(Stored data)
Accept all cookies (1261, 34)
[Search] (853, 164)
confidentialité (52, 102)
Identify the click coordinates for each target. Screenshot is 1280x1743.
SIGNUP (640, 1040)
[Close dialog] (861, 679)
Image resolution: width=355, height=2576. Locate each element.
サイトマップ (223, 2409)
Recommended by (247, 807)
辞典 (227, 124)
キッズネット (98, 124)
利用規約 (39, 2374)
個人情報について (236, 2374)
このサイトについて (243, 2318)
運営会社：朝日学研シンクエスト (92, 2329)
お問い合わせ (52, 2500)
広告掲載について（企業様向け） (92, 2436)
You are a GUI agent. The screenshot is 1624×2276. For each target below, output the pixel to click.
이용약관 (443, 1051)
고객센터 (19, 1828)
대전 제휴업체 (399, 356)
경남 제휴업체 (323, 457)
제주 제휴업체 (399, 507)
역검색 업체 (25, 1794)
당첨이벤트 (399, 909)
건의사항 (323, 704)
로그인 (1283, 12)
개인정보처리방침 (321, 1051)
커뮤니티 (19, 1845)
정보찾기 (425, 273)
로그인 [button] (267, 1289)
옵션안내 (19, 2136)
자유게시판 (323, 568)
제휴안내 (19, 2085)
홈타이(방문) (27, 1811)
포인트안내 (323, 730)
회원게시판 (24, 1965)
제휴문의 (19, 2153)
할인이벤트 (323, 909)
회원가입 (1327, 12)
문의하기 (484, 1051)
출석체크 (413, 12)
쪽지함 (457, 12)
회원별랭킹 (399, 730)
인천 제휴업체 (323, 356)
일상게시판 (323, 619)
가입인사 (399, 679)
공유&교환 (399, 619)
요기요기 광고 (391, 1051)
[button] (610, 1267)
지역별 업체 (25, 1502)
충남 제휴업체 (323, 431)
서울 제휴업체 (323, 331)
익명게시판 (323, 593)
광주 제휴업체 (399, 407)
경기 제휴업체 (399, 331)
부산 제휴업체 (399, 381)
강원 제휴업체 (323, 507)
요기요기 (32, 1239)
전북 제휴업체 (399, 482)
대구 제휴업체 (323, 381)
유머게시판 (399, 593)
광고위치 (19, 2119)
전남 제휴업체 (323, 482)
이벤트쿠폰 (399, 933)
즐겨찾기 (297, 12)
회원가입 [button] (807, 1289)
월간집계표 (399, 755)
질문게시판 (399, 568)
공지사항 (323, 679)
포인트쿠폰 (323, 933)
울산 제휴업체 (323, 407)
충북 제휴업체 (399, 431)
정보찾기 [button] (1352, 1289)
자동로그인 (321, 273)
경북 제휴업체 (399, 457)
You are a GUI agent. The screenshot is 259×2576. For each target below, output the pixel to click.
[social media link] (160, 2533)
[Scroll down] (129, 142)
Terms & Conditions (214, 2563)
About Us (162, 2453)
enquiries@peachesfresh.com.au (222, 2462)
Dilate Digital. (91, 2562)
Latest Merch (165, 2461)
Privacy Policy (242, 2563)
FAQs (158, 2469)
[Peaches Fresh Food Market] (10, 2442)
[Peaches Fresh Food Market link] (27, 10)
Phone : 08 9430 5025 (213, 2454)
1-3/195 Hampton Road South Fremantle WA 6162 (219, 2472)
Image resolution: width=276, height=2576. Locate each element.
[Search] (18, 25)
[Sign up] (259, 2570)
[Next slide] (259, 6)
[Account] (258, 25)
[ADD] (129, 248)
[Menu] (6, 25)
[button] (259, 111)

- [ACTIVITY]
Respond with nothing but the number of lines in the entries that contain the string "element".

- [ANSWER SPACE]
2